* What is being asked *
Copy out the rows below verbatim, from the line containing "You are a GUI" up to and including the line containing "pyautogui.click(x=532, y=109)".

____________________

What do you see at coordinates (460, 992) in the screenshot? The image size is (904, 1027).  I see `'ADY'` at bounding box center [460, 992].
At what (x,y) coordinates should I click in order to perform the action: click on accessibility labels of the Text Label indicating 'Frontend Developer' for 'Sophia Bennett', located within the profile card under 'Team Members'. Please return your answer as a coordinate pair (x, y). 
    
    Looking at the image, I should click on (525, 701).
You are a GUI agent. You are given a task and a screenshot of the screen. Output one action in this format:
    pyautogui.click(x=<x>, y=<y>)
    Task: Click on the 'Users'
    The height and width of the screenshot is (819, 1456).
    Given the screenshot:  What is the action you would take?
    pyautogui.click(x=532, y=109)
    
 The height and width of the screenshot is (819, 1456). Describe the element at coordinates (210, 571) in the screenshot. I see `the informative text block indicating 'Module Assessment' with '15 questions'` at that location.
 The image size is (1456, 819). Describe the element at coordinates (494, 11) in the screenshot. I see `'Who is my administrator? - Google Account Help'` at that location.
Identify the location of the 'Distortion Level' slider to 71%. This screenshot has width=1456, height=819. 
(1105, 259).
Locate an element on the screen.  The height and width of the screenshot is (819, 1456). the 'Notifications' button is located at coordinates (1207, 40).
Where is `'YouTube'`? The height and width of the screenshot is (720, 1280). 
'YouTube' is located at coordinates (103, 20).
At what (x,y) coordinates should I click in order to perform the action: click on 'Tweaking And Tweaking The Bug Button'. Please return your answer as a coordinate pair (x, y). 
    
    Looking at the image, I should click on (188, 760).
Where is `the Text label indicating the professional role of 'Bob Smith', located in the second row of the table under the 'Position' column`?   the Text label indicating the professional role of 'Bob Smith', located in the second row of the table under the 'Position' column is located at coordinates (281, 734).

____________________

* Task result *
You are a GUI agent. You are given a task and a screenshot of the screen. Output one action in this format:
    pyautogui.click(x=<x>, y=<y>)
    Task: Click on the 'Users'
    The height and width of the screenshot is (819, 1456).
    Given the screenshot:  What is the action you would take?
    pyautogui.click(x=532, y=109)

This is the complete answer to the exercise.